Our biggest problem will be no contingency funds - it will all go into buying the house. That's going to be my biggest concern. Will a survey show up everything?!
It's not listed and there are no TPOs on the trees.

NigellaPleaseComeDineWithMe Mon 21-Jan-13 14:34:04

Surveys never show up everything as ma ny problems are just hidden!! Also you get to learn a few trades to help reduce costs and find people who can do the various tasks. Also a few older trades like working on older properties and can be very helpful with tips and sometims throw in extras etc.

In the short term if the house works then you can live with it. We moved in here and in the 1st week removed the horrible 1970s stone fireplace the owners puty in - it took a couple years to repalce it with a proper stone mantle and log burner - so worth it in the end!!

AnnaBegins Mon 21-Jan-13 14:40:06

Our house is only about 100 years old but we are about to move to one built in early 1800s!

I'd agree that structural integrity is the most important thing. If you put (nice) double glazing in the rest of the windows that would help with heating, our current house is easy to heat but my old rented house of a similar age but single glazed was a nightmare!

Check what changes and additions have been made in eras when building regs were less strict/followed less often. E.g. extensions done in the 70s are notorious for having poor foundations, according to my ex-builder dad.

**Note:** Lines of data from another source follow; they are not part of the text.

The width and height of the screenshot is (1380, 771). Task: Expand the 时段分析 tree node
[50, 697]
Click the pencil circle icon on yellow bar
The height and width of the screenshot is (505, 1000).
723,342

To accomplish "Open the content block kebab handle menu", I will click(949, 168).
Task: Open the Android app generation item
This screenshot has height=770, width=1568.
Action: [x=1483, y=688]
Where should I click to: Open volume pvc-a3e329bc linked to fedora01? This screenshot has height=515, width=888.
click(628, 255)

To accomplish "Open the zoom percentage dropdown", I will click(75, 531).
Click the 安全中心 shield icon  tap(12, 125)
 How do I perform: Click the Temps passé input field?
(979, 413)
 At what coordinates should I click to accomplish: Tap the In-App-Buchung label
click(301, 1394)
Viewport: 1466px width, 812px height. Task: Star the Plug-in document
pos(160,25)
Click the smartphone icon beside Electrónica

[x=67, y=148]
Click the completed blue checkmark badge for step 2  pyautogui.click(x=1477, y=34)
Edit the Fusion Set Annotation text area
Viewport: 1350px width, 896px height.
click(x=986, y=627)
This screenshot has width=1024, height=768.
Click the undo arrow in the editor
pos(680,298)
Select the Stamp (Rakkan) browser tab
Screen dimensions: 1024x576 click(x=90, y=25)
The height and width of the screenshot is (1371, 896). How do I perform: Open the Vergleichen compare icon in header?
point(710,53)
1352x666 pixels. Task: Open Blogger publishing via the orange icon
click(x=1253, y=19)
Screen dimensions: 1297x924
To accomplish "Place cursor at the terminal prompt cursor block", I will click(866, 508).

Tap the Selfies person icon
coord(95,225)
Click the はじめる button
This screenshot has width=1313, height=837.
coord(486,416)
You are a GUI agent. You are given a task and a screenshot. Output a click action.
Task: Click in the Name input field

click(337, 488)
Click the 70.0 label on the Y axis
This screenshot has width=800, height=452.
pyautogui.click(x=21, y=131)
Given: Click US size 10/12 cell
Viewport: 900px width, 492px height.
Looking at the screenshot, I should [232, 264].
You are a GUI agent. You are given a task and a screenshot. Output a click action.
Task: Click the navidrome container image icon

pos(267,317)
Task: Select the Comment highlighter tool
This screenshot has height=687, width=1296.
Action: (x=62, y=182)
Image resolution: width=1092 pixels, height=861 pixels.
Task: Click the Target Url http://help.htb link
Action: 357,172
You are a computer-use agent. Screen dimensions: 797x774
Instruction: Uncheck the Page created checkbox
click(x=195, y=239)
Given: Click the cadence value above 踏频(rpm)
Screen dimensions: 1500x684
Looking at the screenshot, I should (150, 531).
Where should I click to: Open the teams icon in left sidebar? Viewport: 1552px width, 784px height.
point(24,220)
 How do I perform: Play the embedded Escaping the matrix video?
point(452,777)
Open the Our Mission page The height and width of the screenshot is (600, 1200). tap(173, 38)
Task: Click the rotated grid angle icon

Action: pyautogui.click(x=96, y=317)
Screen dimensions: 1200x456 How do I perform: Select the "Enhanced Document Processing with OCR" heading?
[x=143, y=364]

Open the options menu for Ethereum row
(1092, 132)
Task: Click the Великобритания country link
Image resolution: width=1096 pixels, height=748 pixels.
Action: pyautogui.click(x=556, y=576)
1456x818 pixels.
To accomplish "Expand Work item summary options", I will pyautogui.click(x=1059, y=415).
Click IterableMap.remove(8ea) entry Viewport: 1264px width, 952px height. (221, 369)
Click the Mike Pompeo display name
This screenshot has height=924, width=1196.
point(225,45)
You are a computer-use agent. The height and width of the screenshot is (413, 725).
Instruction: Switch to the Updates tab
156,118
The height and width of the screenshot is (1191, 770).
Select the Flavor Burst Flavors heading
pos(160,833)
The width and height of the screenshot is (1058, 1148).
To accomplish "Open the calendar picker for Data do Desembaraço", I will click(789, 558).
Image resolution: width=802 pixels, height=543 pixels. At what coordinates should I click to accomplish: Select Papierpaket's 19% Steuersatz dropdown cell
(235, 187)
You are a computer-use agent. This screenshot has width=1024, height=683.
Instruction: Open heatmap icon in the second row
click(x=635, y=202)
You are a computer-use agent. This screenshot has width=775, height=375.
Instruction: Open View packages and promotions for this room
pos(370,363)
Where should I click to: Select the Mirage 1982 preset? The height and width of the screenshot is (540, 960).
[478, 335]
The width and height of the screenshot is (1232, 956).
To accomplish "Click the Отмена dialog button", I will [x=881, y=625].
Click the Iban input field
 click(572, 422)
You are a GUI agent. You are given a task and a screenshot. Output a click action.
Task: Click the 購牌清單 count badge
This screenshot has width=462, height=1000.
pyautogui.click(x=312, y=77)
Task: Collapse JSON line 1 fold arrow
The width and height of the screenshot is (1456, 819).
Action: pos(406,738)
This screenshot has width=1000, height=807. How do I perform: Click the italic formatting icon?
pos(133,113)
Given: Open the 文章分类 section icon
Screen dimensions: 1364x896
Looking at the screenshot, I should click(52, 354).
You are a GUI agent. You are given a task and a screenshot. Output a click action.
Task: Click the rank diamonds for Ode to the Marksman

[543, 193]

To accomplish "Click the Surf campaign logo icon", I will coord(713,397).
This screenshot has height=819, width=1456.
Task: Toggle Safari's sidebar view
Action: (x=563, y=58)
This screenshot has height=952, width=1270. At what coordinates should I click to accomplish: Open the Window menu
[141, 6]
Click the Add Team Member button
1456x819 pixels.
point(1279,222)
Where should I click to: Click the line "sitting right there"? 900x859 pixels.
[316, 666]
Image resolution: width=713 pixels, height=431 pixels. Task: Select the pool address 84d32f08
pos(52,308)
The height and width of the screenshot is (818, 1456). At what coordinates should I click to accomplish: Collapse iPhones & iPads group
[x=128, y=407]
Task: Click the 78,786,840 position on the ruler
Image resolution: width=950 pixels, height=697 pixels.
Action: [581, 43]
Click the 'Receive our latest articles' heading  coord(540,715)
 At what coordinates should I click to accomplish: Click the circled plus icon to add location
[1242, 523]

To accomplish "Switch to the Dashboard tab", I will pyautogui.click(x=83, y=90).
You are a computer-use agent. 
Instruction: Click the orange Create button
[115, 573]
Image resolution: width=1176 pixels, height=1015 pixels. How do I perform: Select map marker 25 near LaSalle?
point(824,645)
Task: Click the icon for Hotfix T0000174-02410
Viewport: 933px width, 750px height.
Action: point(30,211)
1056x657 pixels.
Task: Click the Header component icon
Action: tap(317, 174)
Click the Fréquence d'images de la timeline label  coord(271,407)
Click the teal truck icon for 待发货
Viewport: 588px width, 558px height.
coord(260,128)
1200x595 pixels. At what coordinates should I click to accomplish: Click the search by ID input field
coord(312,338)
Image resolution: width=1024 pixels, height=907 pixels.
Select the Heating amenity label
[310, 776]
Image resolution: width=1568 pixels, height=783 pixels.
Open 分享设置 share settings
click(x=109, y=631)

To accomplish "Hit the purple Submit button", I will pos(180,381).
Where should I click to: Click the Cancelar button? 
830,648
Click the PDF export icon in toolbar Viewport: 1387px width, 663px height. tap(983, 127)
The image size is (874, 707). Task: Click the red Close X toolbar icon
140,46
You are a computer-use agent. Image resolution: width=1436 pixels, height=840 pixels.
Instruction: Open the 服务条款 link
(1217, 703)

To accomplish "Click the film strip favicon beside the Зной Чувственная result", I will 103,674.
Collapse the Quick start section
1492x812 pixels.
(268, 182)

Check that the roof is sound!

And don't get too worried by the scary wording of surveys etc - get the surveyor to talk you through what is actually an issue and what isn't - surveys of old houses sound scary but sometimes aren't once you get through the surveyor speak!

Woodburners are amazing - the rooms with a chimney running through them should also get heated once it gets going.

Good luck and lucky you! House sounds lovely.

Fishandjam Mon 21-Jan-13 14:43:32

Ours is two old one-up-one-down workers' cottages, knocked through and with an extension built on. The original part is 1820 or thereabouts. There are virtually no foundations so it's all a bit wonky due to settlement over the years, is a bugger to heat cos the walls are so thin (and heating oil is so horrifyingly expensive). When we moved in we had to damp proof, woodwork treat and replace a bust lintel above the front door, but nothing major. But it's a nice old-feeling place and has loads of garden with a field at the back so we're not overlooked. I love it!

Fishandjam Mon 21-Jan-13 14:44:28

PS we have a big woodburner and it's wonderful.

RooneyMara Mon 21-Jan-13 14:47:39

yes always old houses but not that old. Mostly Victorian.

Check stuff like whether the ceilings are plaster/lath etc

what walls are made from

what the electrics are like

all this should show up in a survey I think.